- _What you will do_: Nothing but the lines below between the line holding "Where should I click to: Click the sync/refresh" and the line holding "Task: Click the mouse integration status icon", inclusive, should appear in the answer, each set down exactly.

Stored items
___
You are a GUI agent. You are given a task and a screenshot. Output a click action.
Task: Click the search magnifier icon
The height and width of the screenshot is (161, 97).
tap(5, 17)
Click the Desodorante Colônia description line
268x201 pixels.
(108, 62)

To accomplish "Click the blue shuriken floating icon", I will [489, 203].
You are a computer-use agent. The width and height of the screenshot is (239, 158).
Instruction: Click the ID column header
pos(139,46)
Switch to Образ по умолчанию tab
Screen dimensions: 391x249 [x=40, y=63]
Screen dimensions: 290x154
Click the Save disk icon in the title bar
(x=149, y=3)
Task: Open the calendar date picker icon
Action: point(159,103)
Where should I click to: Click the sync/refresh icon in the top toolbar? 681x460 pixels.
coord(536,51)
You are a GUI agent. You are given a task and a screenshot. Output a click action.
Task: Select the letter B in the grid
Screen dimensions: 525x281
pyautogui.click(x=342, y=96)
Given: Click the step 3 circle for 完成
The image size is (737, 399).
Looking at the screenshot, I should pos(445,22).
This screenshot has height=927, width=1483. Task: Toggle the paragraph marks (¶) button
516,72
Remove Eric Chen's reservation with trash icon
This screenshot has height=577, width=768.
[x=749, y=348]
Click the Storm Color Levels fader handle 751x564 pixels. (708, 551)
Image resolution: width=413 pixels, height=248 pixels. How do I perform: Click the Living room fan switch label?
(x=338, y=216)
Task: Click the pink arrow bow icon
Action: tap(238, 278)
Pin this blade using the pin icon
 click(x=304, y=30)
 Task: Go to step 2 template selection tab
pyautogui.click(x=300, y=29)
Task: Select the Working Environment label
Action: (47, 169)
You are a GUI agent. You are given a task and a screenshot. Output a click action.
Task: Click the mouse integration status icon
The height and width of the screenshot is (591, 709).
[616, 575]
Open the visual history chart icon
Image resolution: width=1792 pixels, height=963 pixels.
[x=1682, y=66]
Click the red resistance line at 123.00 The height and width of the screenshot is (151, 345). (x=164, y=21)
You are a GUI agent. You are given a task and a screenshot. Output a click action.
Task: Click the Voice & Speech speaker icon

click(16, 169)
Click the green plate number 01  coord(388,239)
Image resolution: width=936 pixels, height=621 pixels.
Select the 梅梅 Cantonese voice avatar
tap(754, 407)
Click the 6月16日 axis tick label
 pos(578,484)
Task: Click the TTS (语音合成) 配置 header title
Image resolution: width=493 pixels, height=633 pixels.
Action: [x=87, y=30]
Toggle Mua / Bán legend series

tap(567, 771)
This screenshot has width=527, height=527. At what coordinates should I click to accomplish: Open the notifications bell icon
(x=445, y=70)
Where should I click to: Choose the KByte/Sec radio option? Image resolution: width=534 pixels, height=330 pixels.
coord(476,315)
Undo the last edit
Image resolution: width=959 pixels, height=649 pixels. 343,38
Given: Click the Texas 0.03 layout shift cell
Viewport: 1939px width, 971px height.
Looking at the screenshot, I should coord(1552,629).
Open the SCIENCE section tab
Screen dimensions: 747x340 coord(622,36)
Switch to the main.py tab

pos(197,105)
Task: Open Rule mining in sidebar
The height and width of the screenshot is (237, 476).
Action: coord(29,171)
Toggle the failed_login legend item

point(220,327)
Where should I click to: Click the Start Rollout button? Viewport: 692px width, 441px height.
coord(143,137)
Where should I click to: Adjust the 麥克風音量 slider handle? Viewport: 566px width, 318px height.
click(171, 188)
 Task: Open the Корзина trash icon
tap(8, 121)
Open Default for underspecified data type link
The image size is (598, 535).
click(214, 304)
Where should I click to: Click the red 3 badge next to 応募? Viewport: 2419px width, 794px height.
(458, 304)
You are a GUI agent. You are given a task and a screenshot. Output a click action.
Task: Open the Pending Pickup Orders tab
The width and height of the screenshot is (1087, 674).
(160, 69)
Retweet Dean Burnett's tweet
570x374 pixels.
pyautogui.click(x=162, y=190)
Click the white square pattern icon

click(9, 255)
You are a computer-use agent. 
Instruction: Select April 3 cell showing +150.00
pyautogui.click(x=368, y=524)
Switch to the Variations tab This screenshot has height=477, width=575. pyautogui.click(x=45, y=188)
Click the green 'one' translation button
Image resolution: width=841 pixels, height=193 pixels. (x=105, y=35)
___
- _Exercise response_:
Where should I click to: Click the sync/refresh icon in the top toolbar? 681x460 pixels.
coord(536,51)
You are a GUI agent. You are given a task and a screenshot. Output a click action.
Task: Select the letter B in the grid
Screen dimensions: 525x281
pyautogui.click(x=342, y=96)
Given: Click the step 3 circle for 完成
The image size is (737, 399).
Looking at the screenshot, I should pos(445,22).
This screenshot has height=927, width=1483. Task: Toggle the paragraph marks (¶) button
516,72
Remove Eric Chen's reservation with trash icon
This screenshot has height=577, width=768.
[x=749, y=348]
Click the Storm Color Levels fader handle 751x564 pixels. (708, 551)
Image resolution: width=413 pixels, height=248 pixels. How do I perform: Click the Living room fan switch label?
(x=338, y=216)
Task: Click the pink arrow bow icon
Action: tap(238, 278)
Pin this blade using the pin icon
 click(x=304, y=30)
 Task: Go to step 2 template selection tab
pyautogui.click(x=300, y=29)
Task: Select the Working Environment label
Action: (47, 169)
You are a GUI agent. You are given a task and a screenshot. Output a click action.
Task: Click the mouse integration status icon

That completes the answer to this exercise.